» **Tasks**
(1) In the passage below on truth and the community of inquiry, which thinkers does the opening paragraph name as sources of the idea of truth as a construction?
(2) Pick up the passage below on truth and the community of inquiry and continue it from its final sentence.
-- Selected extract follows --
The notion of truth as a construction is a popular one with roots in a number of philosophical theories from Piaget and Vygotsky to Dewey on to Rorty. In so far as we construct the community, we are also building together a vision of the world as we see it. The question is: is this the truth? A truth? Any truth? But, when we describe the mission of a participant in the COI as a crafting of "good reasons" for one's statement, belief, claim, then we imply that one might offer reasons that were not "good" and we invite scrutiny on the meaning of "good" in this context.

In his article, "Philosophy and Community is Education: A critique of Richard Rorty", (12) Michael Schleifer emphasizes that philosophy for children is grounded in a clearly universalist concept of the truth which "foster(s) respect for differences without rejecting a notion of what human beings share together in terms of their similarities and a common human nature." (13) He argues that the community of inquiry presupposes a standard of truth in its Socratic presuppositions. (14) The relativism advocated by Rorty and the deconstructionists renders incomprehensible the envisioning of the COI as a community dedicated to philosophically important issues and an inquiry towards truth and wisdom. The "community" (15) aspect of COI presupposes the possibility of communication across national, cultural, and other differences. A concept of community as advocated by Rorty restricts us to meaning within a particular "speech community" with any claims to knowledge necessarily limited to that one group, place and time. "To accept Rorty would certainly call into question the possibility of establishing global or international communities." Schleifer goes on to explore how Rorty and Lipman, although both claiming intellectual roots in Deweyism, have followed different ideological branches. Rorty emphasizes the role of anti-foundationalism and chance in knowing while Lipman pursues Dewey's notions of fallibilism as a response to relativism and the communal nature of the self as leading to knowledge within a community of inquiry. He concludes that P4C advocates do indeed ascribe to a concept of truth in the sense of Dewey's "warranted belief:"

"Sharp argues, with Putnum, Macintyre, and Bernstein in support, that communities of inquiry are not condemned to relativism and endless self-correction, that some progress can be made, and that the concepts of truth and justification cannot be reduced to the conceptual scheme of the tradition." (16)
-- Selected extract concluded --
-- Dataset section follows --
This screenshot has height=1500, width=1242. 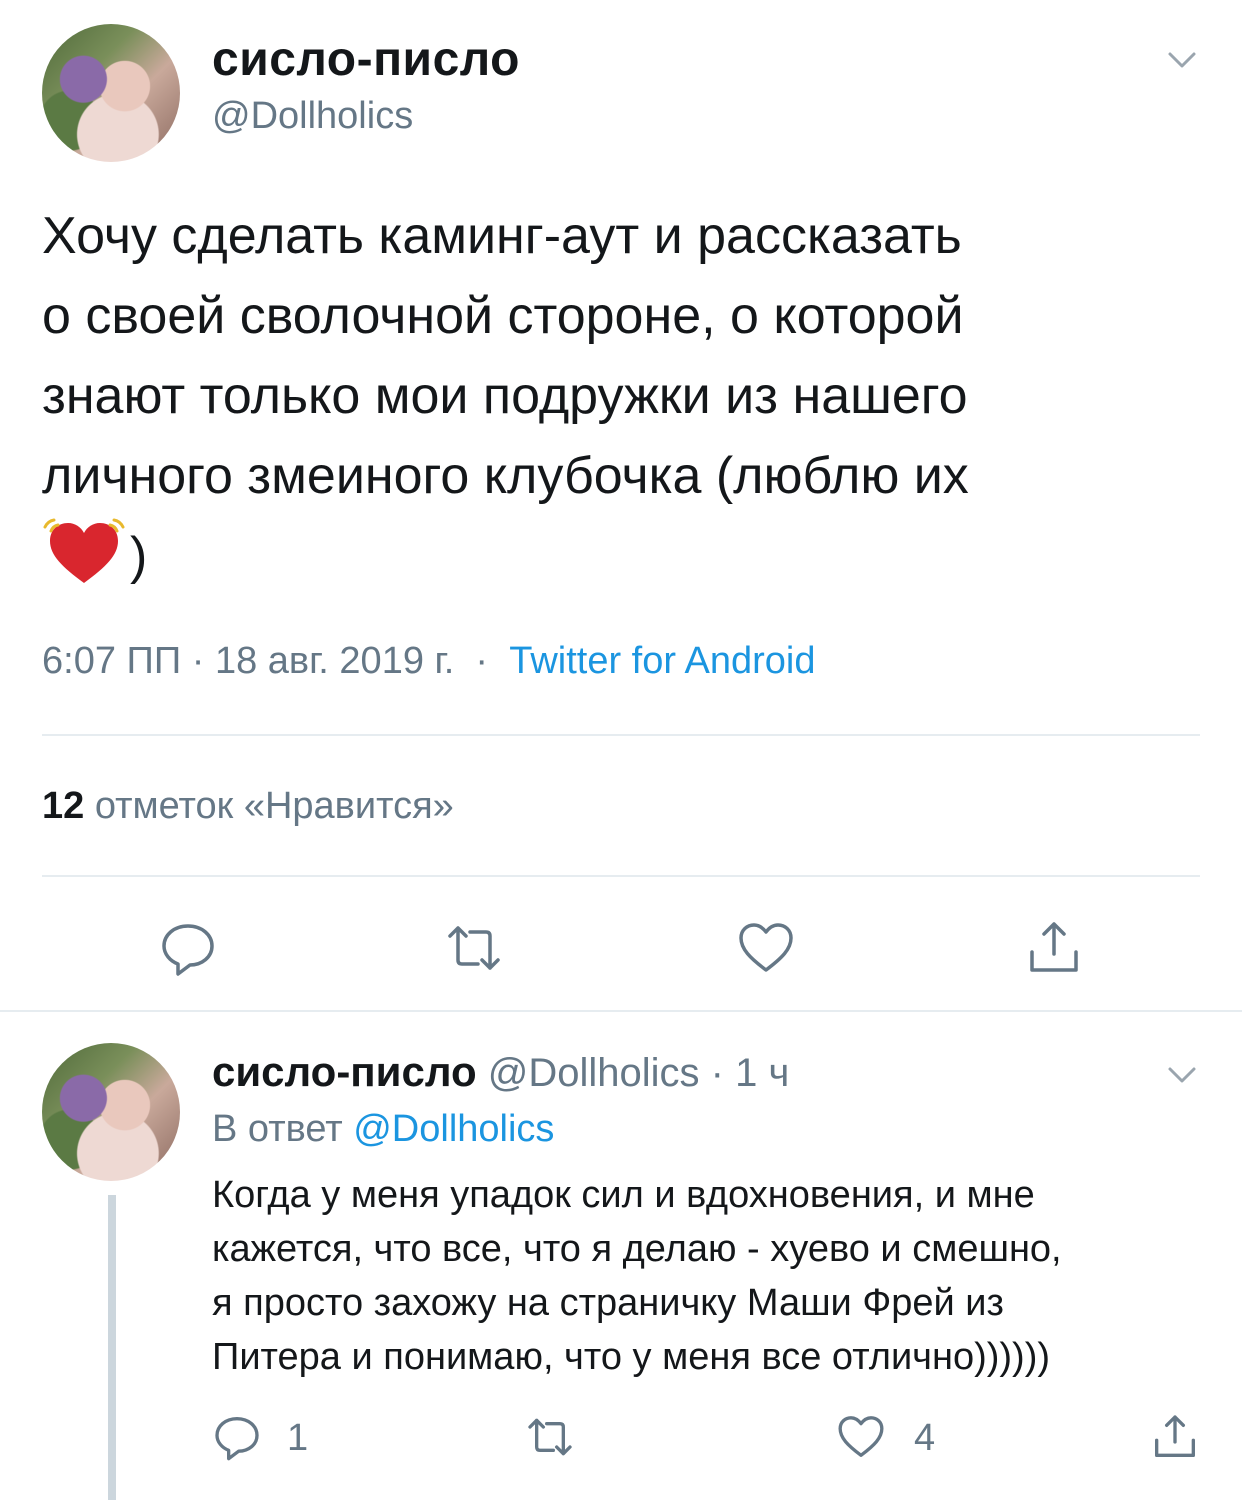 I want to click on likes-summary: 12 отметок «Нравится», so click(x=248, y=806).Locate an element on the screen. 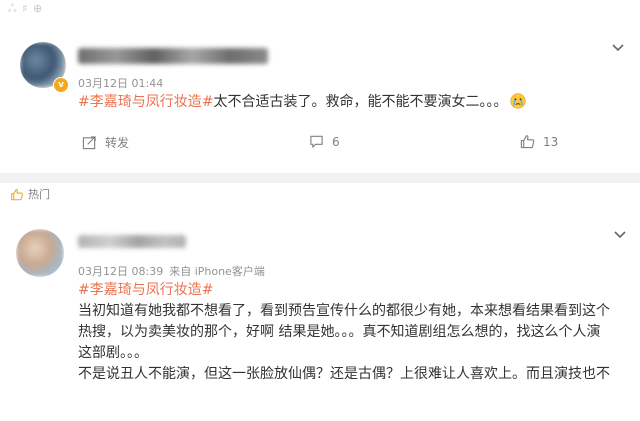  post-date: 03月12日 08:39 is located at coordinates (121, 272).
-- Dataset section concluded --
» **Set of answers**
(1) Piaget, Vygotsky, Dewey, Rorty

(2)
Another commentator who clearly espouses a non-relativism stance with respect to truth is Susan Gardner. (17) She points out that the very notion of "critical thinking" and the goal of the community of inquiry as that of progression forward in the comprehension of an idea assume that there is indeed something to be grasped and that it is more or less "graspable." (18) When we sketch out the role of the facilitator in the inquiry we explicitly detail qualities of thinking that are desirable and worthy of promoting and those that are not. Behind these movements of communal thinking are standards of excellence that must hold for the community and not just function at the whim or personal preference of some subset. This becomes particularly vital, as Schleifer noted, when one is participating in a multicultural/linguistic community. To end each discussion by simply acknowledging differences is intrinsically dissatisfying and limiting and militates against the very concept of building an COI, a community of inquiry. Gardner emphasizes this point:

"Through the process itself, youngsters will learn to listen to the points of view of others, to self-correct in light of countervailing evidence, to enjoy the liberating impact of trying out new thoughts, they will learn that it is important that opinions be justified, that reasons be offered for suggested courses of action and that not any reason is acceptable and so on. However, the discussion has to go somewhere and where it goes must be in the direction of the truth." (19) (italics — Gardner's)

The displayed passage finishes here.